With the ever-growing public health awareness of disease transmission, crossinfections and malodors, barrier materials are having increasing applications as protective clothing materials for medical and chemical workers, sportswear and underwear. In our previous study, microporous polyurethane (PU) membranes were modified by grafting hydrophilic polymer onto the surfaces and within the pores of the membranes to enhance moisture transport while reducing the pore size to improve the barrier properties. For enhanced performance, antimicrobial properties are desirable for use in health related applications.

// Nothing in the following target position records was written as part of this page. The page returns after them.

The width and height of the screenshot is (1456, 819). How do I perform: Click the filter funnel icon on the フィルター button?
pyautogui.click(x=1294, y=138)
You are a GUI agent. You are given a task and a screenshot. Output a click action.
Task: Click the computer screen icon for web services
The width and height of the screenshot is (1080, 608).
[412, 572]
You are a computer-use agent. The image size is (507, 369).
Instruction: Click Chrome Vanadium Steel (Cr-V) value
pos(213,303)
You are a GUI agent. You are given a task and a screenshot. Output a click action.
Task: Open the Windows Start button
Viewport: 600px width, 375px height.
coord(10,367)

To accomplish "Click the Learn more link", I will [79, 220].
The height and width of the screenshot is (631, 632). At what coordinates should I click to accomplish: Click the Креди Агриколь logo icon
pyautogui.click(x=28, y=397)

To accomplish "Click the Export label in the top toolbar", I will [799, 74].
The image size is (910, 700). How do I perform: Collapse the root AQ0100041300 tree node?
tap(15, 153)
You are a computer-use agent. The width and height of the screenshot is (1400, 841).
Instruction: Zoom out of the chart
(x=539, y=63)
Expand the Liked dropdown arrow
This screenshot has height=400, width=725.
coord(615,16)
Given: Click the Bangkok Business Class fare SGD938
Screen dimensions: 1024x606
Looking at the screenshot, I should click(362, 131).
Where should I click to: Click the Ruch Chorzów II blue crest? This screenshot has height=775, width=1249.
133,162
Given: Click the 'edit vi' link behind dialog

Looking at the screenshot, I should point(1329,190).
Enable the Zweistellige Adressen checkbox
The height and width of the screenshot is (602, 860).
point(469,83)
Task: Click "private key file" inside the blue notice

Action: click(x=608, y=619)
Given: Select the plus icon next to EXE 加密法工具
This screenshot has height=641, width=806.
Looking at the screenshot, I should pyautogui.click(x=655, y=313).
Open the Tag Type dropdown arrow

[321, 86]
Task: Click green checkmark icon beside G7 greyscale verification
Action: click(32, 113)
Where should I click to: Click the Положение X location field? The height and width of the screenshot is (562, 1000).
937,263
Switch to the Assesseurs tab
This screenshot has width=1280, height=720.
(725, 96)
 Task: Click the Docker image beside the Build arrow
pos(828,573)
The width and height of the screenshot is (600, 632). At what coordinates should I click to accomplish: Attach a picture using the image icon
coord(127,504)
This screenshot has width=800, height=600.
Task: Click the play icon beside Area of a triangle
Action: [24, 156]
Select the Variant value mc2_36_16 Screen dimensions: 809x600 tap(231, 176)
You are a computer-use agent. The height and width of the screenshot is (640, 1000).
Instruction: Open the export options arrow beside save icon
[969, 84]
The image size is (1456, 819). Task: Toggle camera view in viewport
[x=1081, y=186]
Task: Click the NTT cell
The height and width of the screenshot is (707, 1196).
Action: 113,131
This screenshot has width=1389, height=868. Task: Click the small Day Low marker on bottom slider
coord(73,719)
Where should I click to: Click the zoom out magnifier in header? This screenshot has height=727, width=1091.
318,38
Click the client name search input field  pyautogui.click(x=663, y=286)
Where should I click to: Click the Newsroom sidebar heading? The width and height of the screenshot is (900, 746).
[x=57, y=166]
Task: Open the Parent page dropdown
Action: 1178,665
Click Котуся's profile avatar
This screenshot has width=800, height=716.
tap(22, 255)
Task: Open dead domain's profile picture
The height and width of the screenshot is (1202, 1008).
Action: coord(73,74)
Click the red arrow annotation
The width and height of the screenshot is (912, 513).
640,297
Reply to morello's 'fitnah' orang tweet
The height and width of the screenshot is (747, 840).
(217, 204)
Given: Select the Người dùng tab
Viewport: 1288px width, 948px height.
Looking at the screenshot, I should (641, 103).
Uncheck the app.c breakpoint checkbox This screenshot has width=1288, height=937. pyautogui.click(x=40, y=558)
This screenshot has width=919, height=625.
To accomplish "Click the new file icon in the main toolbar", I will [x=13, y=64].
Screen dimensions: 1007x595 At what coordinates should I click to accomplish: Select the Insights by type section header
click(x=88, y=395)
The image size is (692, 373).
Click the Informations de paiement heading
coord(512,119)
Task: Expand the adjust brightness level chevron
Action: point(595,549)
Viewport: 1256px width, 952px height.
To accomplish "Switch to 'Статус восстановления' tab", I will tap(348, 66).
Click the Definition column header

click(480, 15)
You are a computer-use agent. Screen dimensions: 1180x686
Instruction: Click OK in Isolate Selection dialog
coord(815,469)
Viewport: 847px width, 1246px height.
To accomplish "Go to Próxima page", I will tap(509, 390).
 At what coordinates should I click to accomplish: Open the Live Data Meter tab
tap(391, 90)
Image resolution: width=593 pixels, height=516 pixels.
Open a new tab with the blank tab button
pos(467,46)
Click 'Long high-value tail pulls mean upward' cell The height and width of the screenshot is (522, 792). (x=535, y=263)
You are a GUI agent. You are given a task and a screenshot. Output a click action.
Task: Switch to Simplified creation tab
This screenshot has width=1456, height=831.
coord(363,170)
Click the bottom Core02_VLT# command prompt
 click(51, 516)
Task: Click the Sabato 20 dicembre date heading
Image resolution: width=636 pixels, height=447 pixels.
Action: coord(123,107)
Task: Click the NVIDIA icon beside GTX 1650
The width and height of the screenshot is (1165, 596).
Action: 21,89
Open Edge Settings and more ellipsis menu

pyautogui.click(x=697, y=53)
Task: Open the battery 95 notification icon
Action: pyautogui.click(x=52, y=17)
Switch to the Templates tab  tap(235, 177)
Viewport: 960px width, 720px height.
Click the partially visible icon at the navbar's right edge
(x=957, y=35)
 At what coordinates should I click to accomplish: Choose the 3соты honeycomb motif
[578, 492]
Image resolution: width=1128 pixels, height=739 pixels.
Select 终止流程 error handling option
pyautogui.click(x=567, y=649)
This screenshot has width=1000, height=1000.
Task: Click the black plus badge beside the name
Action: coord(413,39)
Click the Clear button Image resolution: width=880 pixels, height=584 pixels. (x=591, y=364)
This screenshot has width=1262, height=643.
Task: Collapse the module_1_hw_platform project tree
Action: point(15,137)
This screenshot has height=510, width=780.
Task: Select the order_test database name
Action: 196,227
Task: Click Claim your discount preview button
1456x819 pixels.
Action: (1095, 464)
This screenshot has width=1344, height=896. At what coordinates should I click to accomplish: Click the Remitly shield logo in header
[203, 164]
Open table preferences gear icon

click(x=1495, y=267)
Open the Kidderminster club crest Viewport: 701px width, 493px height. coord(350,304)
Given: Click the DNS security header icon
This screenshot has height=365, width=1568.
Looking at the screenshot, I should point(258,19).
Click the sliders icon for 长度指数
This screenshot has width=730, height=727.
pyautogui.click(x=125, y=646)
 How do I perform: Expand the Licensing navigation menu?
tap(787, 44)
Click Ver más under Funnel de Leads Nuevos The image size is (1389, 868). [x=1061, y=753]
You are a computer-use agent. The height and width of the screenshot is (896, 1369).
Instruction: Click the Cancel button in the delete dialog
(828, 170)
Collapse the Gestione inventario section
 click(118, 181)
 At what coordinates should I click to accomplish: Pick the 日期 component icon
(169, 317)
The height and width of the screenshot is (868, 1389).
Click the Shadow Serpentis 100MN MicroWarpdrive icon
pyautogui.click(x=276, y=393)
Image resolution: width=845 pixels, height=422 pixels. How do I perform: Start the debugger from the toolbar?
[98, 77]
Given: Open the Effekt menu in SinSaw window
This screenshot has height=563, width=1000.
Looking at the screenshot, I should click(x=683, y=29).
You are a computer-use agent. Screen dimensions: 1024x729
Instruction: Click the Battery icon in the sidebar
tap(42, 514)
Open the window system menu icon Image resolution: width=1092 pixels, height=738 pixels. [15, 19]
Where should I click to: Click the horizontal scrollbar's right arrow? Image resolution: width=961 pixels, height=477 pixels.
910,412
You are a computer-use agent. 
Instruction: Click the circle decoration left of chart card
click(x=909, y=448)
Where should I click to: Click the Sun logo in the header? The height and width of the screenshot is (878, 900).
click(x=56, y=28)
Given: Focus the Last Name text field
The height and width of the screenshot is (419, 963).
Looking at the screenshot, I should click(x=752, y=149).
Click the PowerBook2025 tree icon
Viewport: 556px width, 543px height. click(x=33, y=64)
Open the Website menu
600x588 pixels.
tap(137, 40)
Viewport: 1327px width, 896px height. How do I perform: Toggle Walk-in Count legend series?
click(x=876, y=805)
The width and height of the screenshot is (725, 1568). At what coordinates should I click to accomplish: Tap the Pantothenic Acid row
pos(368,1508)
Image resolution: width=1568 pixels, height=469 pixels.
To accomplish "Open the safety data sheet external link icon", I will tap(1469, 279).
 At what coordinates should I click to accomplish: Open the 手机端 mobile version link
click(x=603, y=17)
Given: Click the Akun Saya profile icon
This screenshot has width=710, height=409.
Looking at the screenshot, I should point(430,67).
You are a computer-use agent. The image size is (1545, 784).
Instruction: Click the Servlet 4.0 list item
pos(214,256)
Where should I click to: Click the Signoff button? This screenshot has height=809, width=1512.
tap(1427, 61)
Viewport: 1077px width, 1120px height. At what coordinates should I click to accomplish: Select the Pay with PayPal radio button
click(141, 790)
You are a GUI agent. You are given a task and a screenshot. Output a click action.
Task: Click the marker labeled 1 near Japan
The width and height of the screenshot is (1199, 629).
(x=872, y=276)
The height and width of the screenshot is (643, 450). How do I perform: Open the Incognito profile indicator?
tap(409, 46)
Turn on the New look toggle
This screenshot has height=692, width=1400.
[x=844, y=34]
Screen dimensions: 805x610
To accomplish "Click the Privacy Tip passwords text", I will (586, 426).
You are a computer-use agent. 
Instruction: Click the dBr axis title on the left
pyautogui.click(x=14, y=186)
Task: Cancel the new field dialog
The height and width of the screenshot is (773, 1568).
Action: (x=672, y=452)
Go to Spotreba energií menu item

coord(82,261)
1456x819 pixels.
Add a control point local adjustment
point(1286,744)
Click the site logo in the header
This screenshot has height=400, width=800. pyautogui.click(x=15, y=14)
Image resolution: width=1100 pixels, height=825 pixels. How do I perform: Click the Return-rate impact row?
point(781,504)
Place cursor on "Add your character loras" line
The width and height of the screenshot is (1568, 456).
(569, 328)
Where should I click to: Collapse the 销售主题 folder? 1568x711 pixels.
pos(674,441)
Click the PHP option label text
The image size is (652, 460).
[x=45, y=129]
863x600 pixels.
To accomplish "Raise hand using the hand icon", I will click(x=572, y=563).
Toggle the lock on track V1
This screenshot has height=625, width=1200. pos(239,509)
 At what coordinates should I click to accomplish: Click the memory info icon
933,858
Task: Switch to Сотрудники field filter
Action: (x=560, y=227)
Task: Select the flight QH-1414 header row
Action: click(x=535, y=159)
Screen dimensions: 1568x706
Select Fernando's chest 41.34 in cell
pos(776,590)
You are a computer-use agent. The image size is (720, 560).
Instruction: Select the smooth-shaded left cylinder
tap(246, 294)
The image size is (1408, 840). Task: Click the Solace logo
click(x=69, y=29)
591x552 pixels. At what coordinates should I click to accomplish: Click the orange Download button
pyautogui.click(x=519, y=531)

Commonly used antimicrobial agents, such as antibiotics, silver ions, quaternary ammonium, the relatively new N-halamines and other biocidal agents, can be applied onto textiles and membrane materials by various chemical and physicochemical finishing techniques to protect the substrates from biological activities. In this study, the effect of N-halamine chemistry on microporous PU membrane was explored by grafting a hydantoin moiety onto PU membrane surface as an N-halamine precursor. A combination of techniques was used to characterize this surface modification. Thermal and mechanical properties of the surface modified PU membranes were evaluated accordingly. Upon exposure to certain concentration of chlorine bleach, the hydantoin structures on the grafted PU membranes were transformed into N-halamines, which provided potent antimicrobial activities against both gram-negative and gram-positive bacteria. A total reduction was observed for the TMIO modified PU membrane after a two hour contact period. Consequently, a microporous membrane that not only possesses good barrier and hygiene protections, but also maintains sufficient comfort properties in terms of water vapor transmission rate (WVTR) was developed.